3.1.5. Identification and elimination of outliers Line 217

3.5.2. Data Normalization Techniques Line 237

3.3. Experimental Setup for Testing and Training data Line 254

3.5.4. Selection of different learning rates Line 322

4.1. Performance of Machine Learning Algorithms Line 330

5.1 Evaluation of Machine Learning Models Line 398

5.2 Efficacy of NN in Lung Cancer Diagnosis Line 408

5.3 Influence of Data Preprocessing and Feature Selection Line 421

5.4 Comparative Analysis with Prior Studies Line 430

Avoid repeating acronyms like “Machine Learning (ML)” multiple times after the first definition.

Ans. Thank you for your suggestion. I use the acronym ML, which can be found throughout the paper.

Provide a comprehensive comparison table with previous studies and clearly highlight how your approach outperforms them.

Ans. Thank you for your suggestion. I include a Table (Table 10) to compare the findings of the current study with the previous studies, which can be found in Line 440.

The conclusion is weak—restructure it to reflect contributions, key findings, and future work.

Ans. Thank you for your suggestion. I rewrite the conclusion which can be found on Line 443-449.

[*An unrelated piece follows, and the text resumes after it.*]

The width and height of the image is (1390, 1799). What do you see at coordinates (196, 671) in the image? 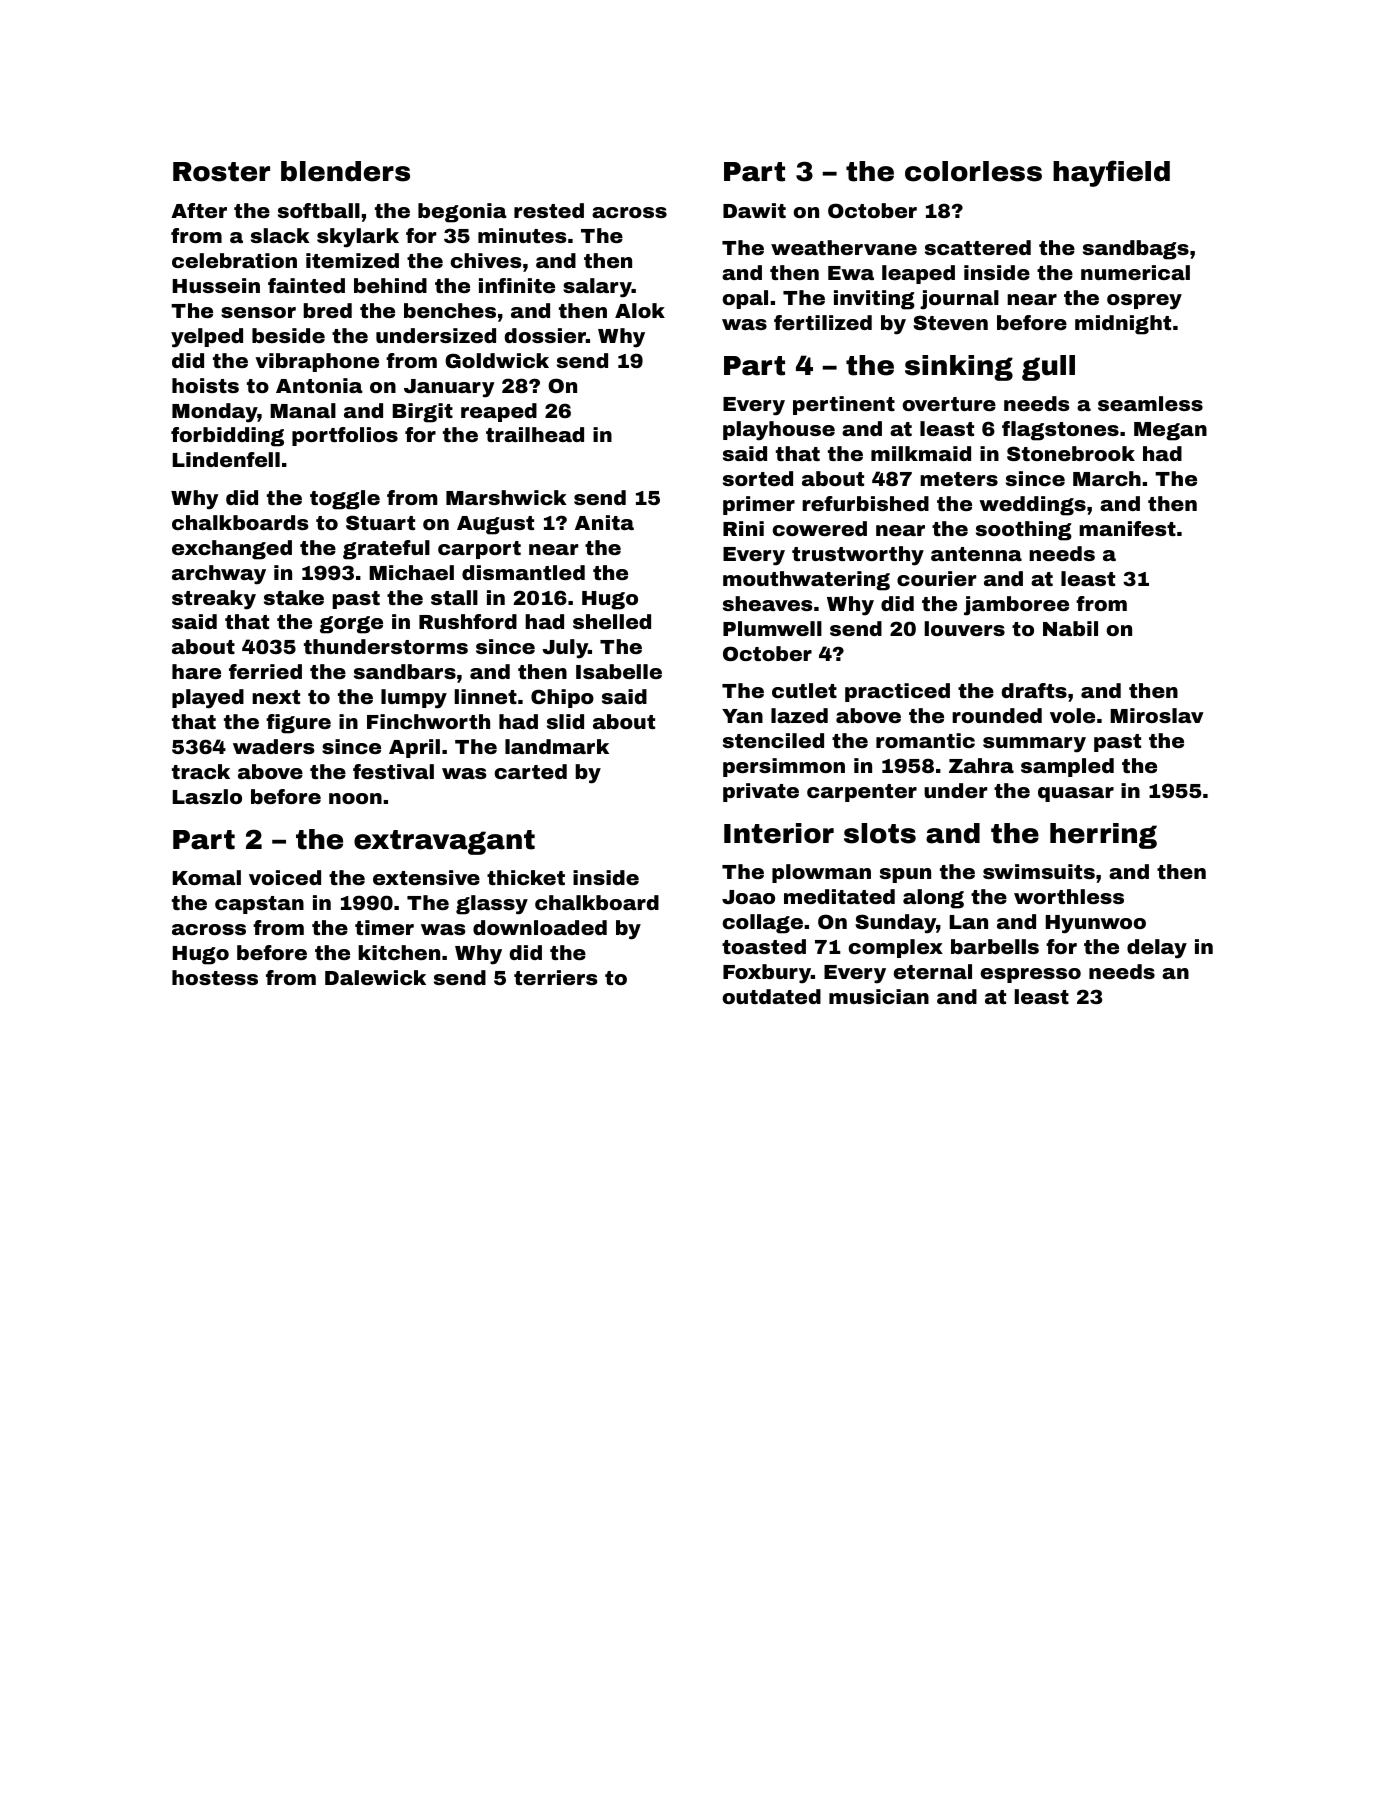
I see `hare` at bounding box center [196, 671].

This study investigated the efficacy… to improve patient outcomes. Lines 443-446

The research provides a comparative… and lifestyle factors. Lines 443-447

This shows how a rigorous data… performance and reduced noise. Lines 447-449

The study identifies coughing, wheezing… significant risk indicators. Lines 449-451

It evaluates the performance of… for lung cancer prediction. Lines 451-454

Several ML models, including… for effective lung cancer prediction. Lines 455-456

DL models, notably a three-hidden-layer… patterns in the data. Lines 456-459

The English could be improved to more clearly express the research.

Ans. Thank you for your suggestion. I modify the English writing, which can be found throughout the paper.